Carter-Yuko demande à un soldat de maintenir Daphné en joue, puis il regarde son module holographique et sourit. Il pianote dans les airs et ferme l’interface, visiblement satisfait.

Le titan de céramique et de métal esquisse un geste de recul, presque de surprise.

— Paul, tu viens de supprimer tous les accès secondaires au noyau principal des vaisseaux capsules, même les miens. Rend toi comptes, si ton empreinte cognitive disparaît, si tu meurs, la sphère tout entière s’effondre. Tous les dispositifs de la colonie se déliteraient dans l’instant. Tu condamnerais la ville.

— C’est parfait ! Et bien mieux ainsi, sourit le vieux commandant et admirant le tatouage holographique sur le dos de sa main. Je suis l’unique détenteur des clés du système, ainsi que sa garantie. Basile ! hurle-t-il à un soldat voisin. Vérifie que mes dernières commandes se propagent correctement sur le réseau.

Le mercenaire s’exécute et transmet des requêtes à son intercom. Il lève finalement un pouce vainqueur en direction de son supérieur :

— Parfait, chef ! Les services centraux du Triumvi me confirment les modifications.

— C’est extraordinaire ! exulte Paul Carter-Yuko. Je contrôle absolument tout désormais. Tout... Même toi, DaDa.
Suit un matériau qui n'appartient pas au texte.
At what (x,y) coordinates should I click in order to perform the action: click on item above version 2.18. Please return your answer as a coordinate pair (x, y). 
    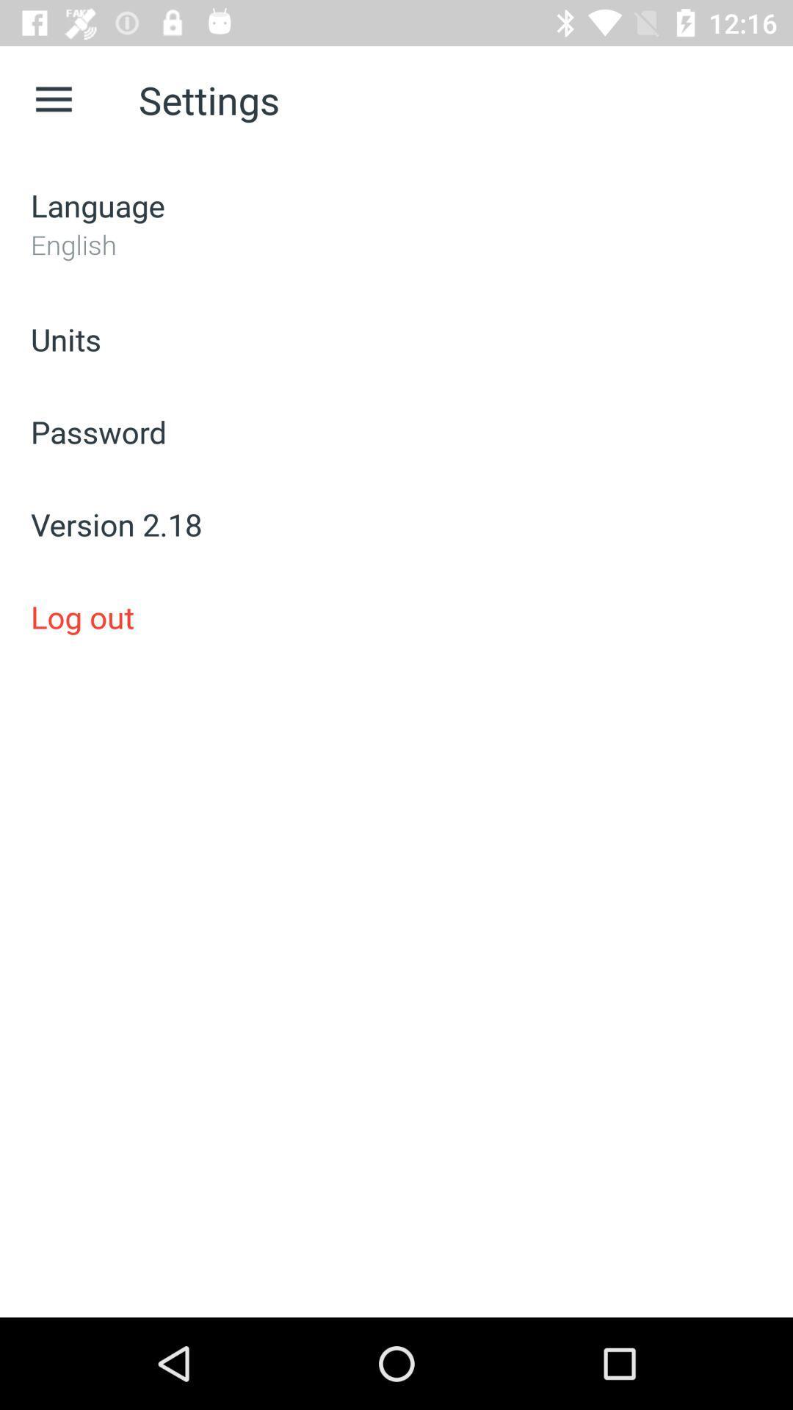
    Looking at the image, I should click on (396, 431).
— Non ! grésille le robot d’une voix sourde en se recroquevillant. Tu ne me domines pas. Si vous coupez tous les réseaux de la colonie, je disparaîtrais, c’est vrai. Mais je ne serai pas le seul, Langkah aussi mourra. En revanche, rien ne m’oblige à répondre à tes demandes. Et je ne le ferai plus, je m’y refuse. Maintenant, tiens ta parole, libère Daphné.

— Tu es un outil, DaDa, s’énerve Paul, un outil particulièrement efficace. Sache que je peux te laisser quelques accès étendus, et j’y compte bien. Tes capacités me seront utiles pour accélérer ma prise en main de la colonie, je peux encore avoir besoin de toi…

— Paul, je suis bien plus que ça. Libère Daphné.

Le commandant lève les yeux au ciel et soupire lentement pour se calmer.

— j’ai simplement promis de ne pas la tuer, déclare-t-il. Enfin, pas tout de suite. Il faut que tu redeviennes raisonnable : tu tiens beaucoup trop à cette personne. Alors je ne te la rendrai pas. Elle va rester avec moi, c’est mon otage… Si tu refuses de suivre les ordres que je te donne, je l’exécuterai sur-le-champ. Obéis-moi au doigt et à l’œil, ou elle en fera les frais.

Le titan ne bouge plus. La provocation de Paul suinte de vérité, et l’écho de sa dernière menace rebondit dans la rue, mettant mal à l’aise toute l’assemblée silencieuse. Le vieil homme dans sa combinaison tactique ne ment pas. Paul Carter-Yuko ne bluffe jamais.

Soudain, le robot se ramasse et se projette vers le commandant. Quatre mètres les séparent ; il plonge en avant et dévie le canon du mercenaire qui menaçait Daphné au moment même où il déclenche son tir. La balle frôle le crâne de la jeune femme et laboure le sol dans son dos. Le titan arrache l’arme de l’homme et le balaye d’un revers de griffes, le régent Carter-Yuko s’écarte d’un bond et ordonne, furieux :

— Abattez-les !

Le groupe de soldats réarme et déverse ses munitions. Le colosse se déploie de toute sa hauteur pour protéger l’enveloppe vide et Naomi, recroquevillées dans la poussière. Le monstre rouge et blanc ploie sous les feux ennemis et pose un genou au sol. Le second exosquelette se précipite pour porter main forte à son alter ego, il recouvre les deux femmes de sa masse, encaissant les assauts du Triumvi.

Le vieux Carter-Yuko glisse contre le mur de la rue et ordonne à ses propres armures de démolir les titans de métal. Des mercenaires déballent des charges à chaleur de leurs étuis et arment les canons des exos trafiqués qui verrouillent leurs cibles.

Benedict voit la roquette étincelante disparaître dans le fût noir. Il regarde, impuissant, le traceur laser illuminer le casque stoïque et criblé de balles du premier exosquelette ; puis la trace lumineuse jaillit et, dans un coup de tonnerre, file droit vers son objectif.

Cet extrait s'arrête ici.